Chapter 3. Maintaining the process of evacuating instances from failed Compute nodes

The Red Hat OpenStack Services on OpenShift (RHOSO) high availability for Compute instances (Instance HA) service assists you in managing the process of evacuating instances from failed Compute nodes. However, this service requires your supervision and at times you need to take action.

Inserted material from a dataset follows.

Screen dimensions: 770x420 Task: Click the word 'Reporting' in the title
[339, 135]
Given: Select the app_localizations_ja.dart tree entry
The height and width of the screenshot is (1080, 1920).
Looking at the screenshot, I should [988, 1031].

The Instance HA service ignores any Compute node that you have intentionally disabled. You can intentionally disable a Compute node for the following reasons:
- You can intentionally disable healthy Compute nodes to ensure that there is sufficient capacity to evacuate the instances of failed Compute nodes. For more information, see Reserving healthy Compute nodes.
- You can intentionally disable Compute nodes that you must maintain or configure because the Instance HA service is not notified when a Compute node is being rebooted or powered off. For more information, see Disabling the evacuation of Compute nodes.
You can prevent the Instance HA service from evacuating the failed Compute nodes, by setting the DISABLED Instance HA service parameter to true. In this mode, the Instance HA service monitors your Compute nodes and logs those that have failed but does not do anything further. For more information, see Editing the Instance HA service parameters.
You can prevent the Instance HA service from re-enabling the failed Compute nodes after they have been evacuated by setting the LEAVE_DISABLED Instance HA service parameter to true, since their failure might indicate faulty hardware and you do not want the Compute nodes to simply fail again.
You can view the log file produced by the Instance HA service to troubleshoot this process. For more information, see Troubleshooting the Instance HA service.
When the evacuation of a Compute node is either slow or unsuccessful, you can manually set the Forced Down flag to false. For more information, see Rehabilitating evacuated Compute nodes.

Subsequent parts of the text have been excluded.